## ACTIVITY
Make an exact copy of the lines from the one holding "You are a GUI" through the end of the entries below, both ends kept, and of nothing else. Exclude pictures.

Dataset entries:
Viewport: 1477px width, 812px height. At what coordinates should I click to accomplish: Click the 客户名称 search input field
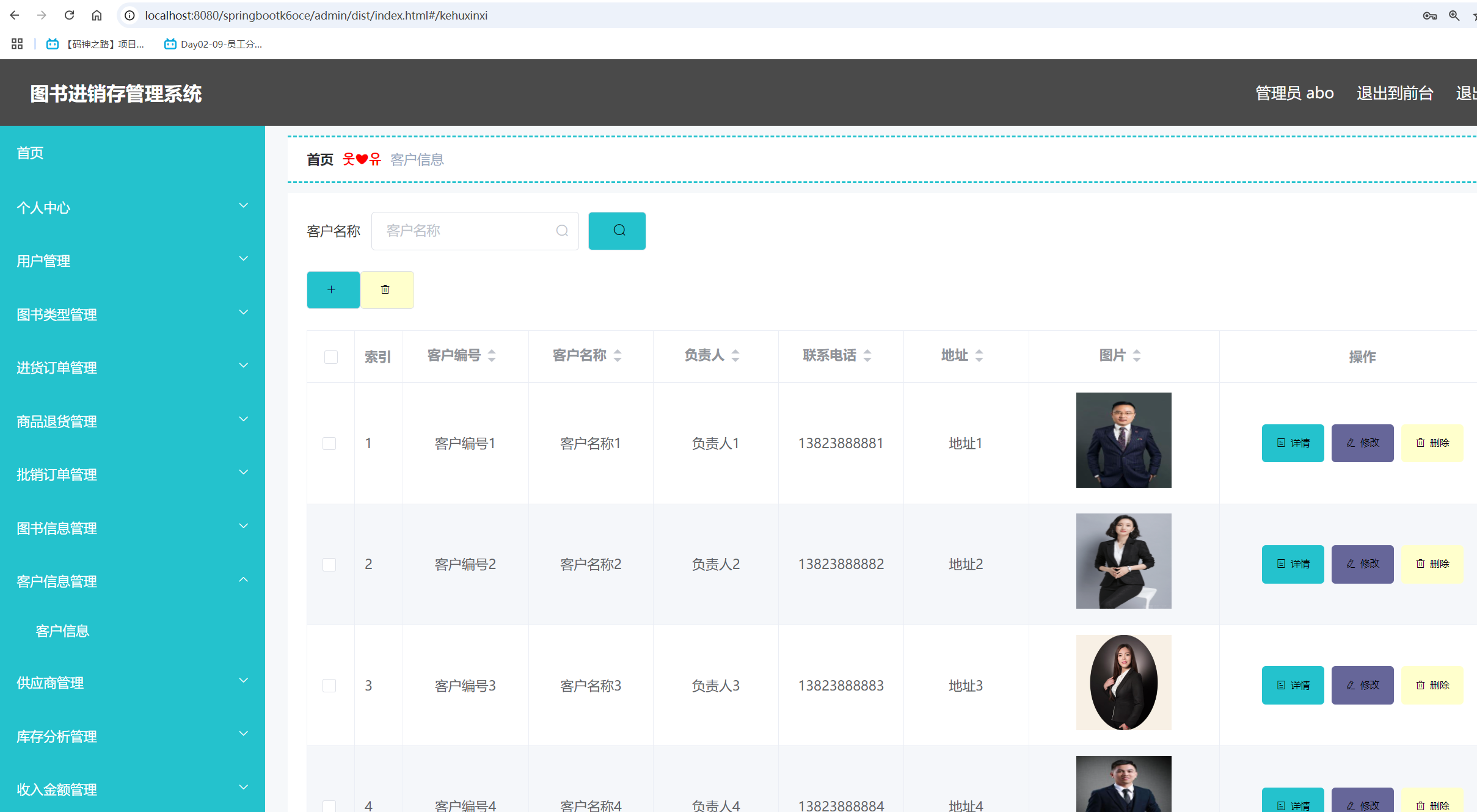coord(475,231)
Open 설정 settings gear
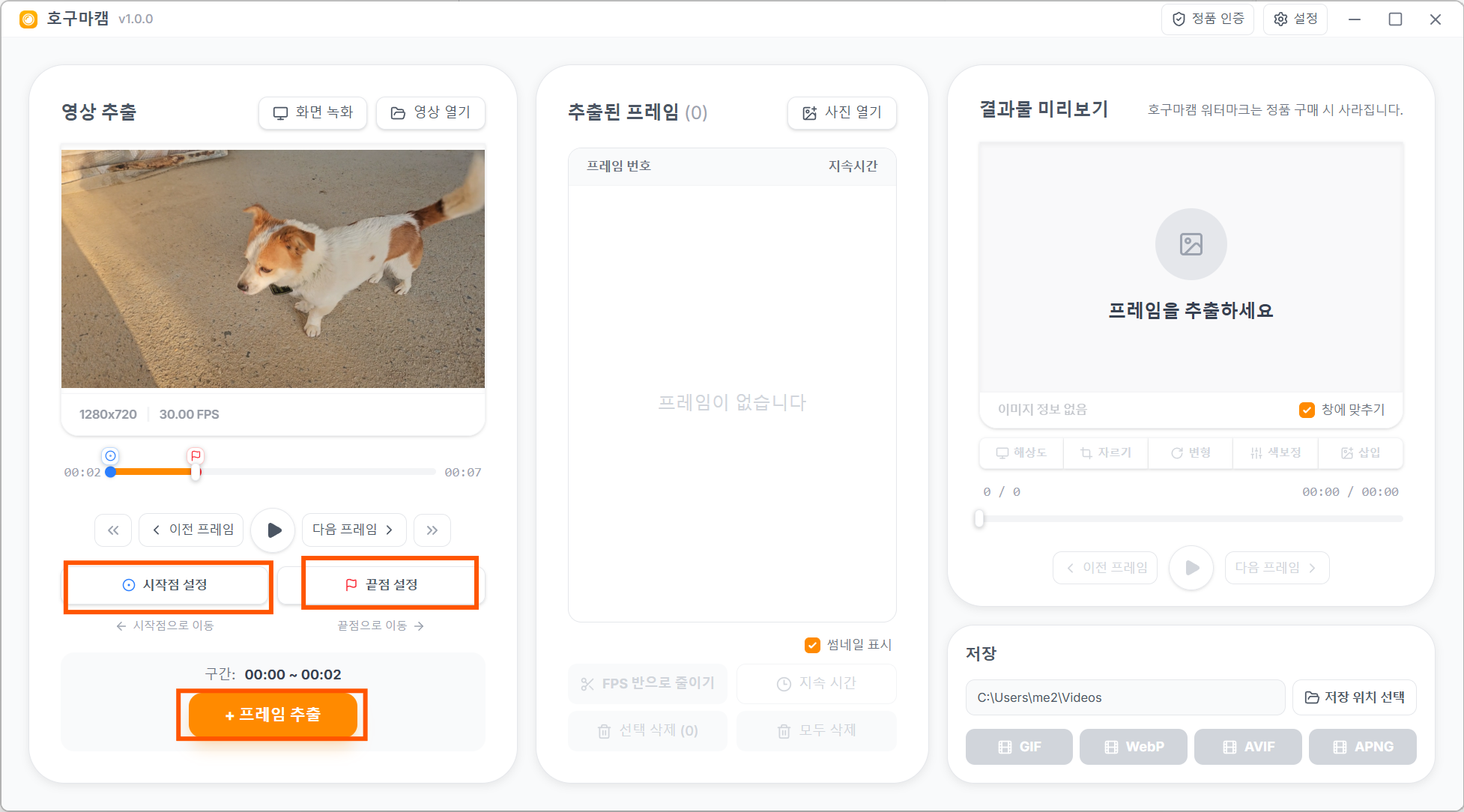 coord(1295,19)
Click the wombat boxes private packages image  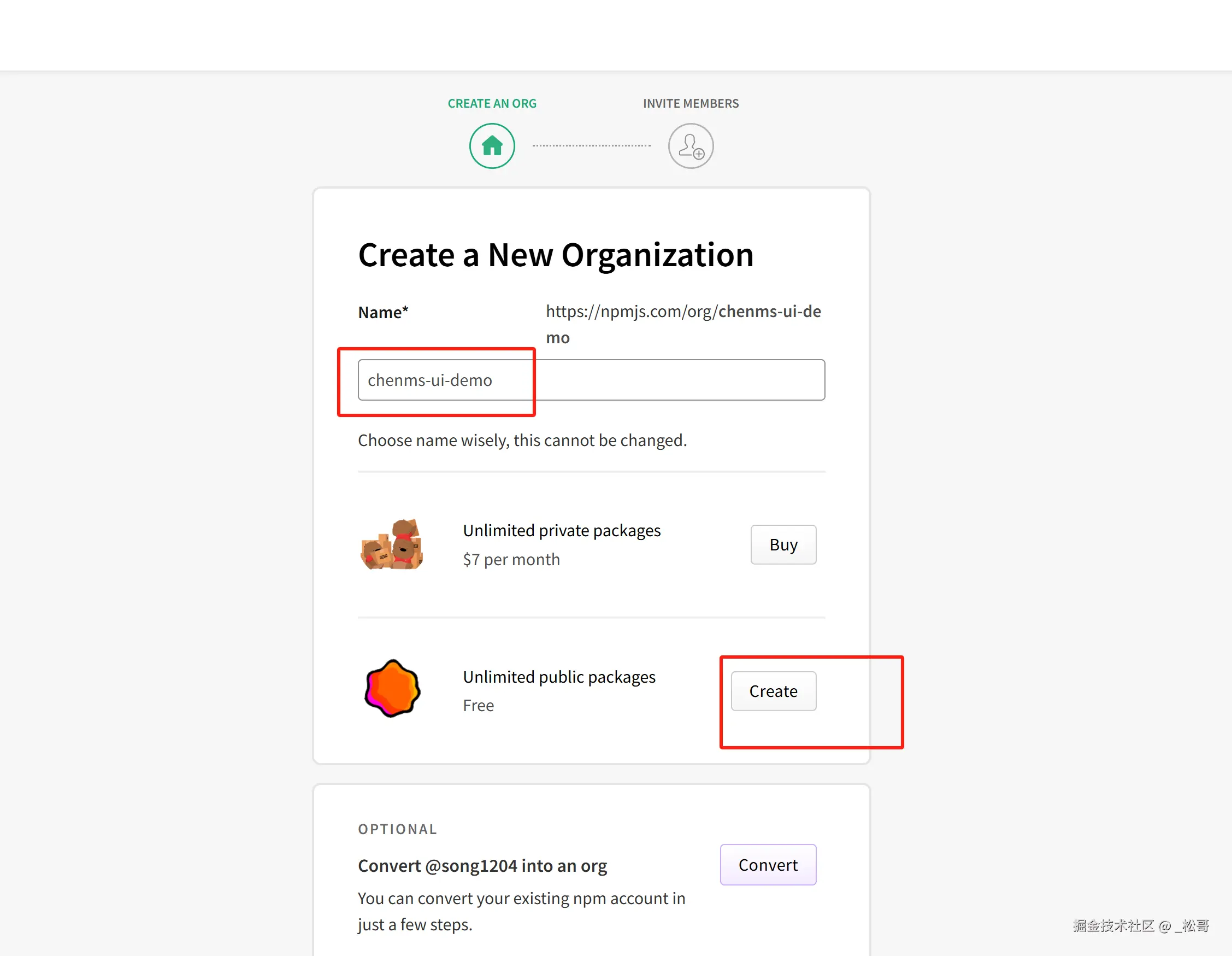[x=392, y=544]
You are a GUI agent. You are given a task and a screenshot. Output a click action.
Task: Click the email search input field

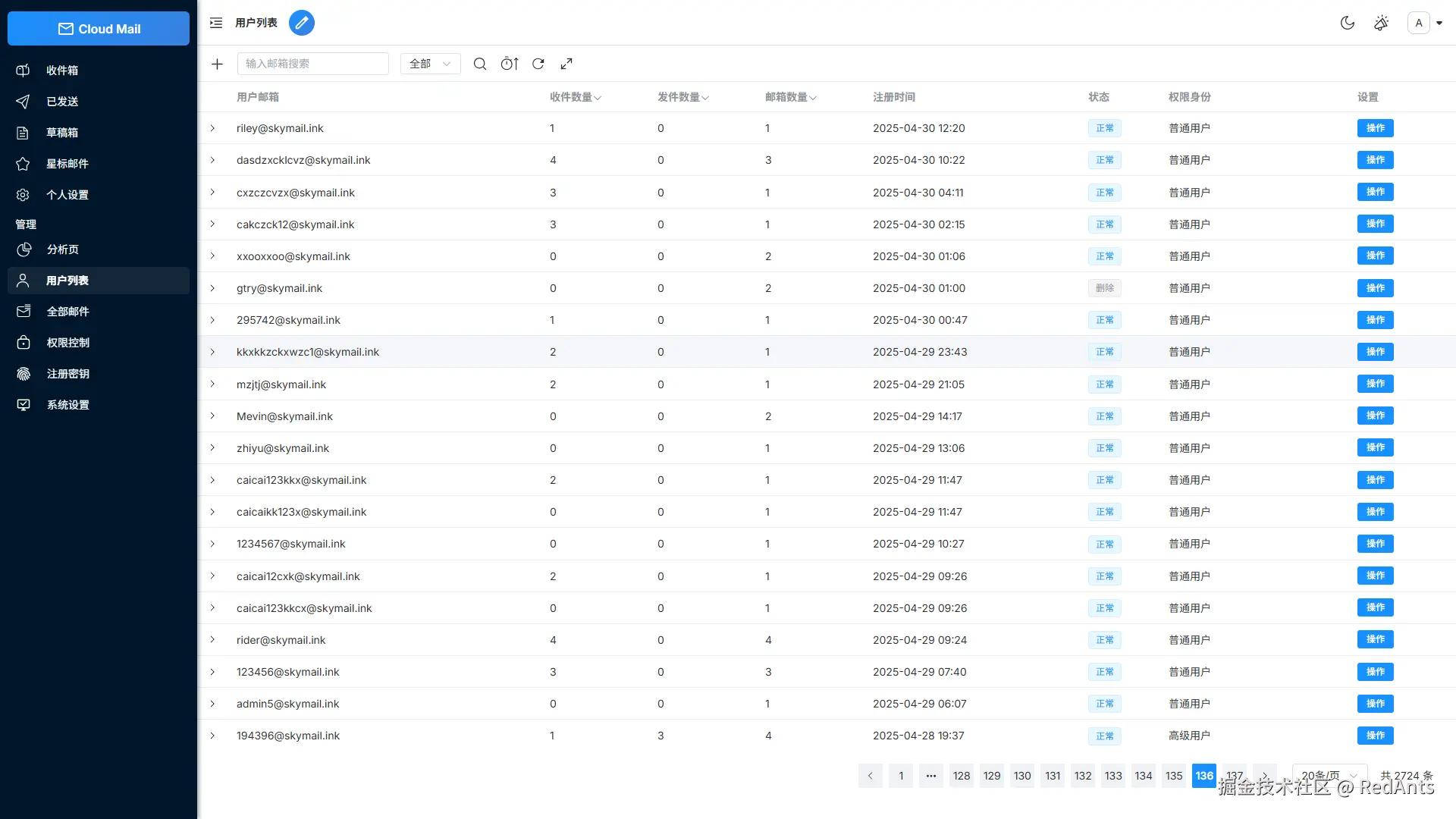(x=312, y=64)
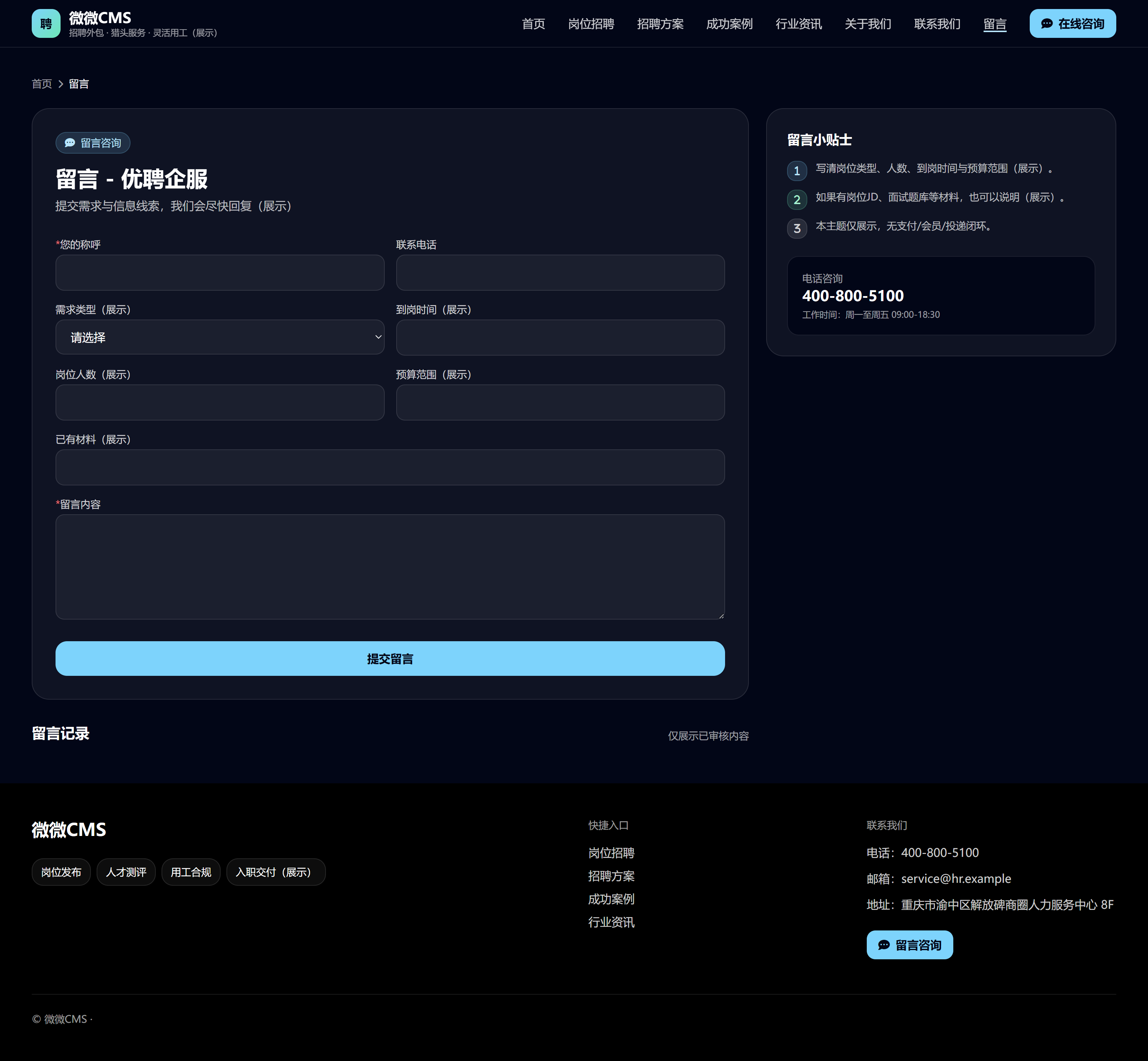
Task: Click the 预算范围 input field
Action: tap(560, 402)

## ANSWER BOX
You are a GUI agent. You are given a task and a screenshot. Output a click action.
Task: Click the email search input field

(x=312, y=64)
Task: Click the 预算范围 input field
Action: tap(560, 402)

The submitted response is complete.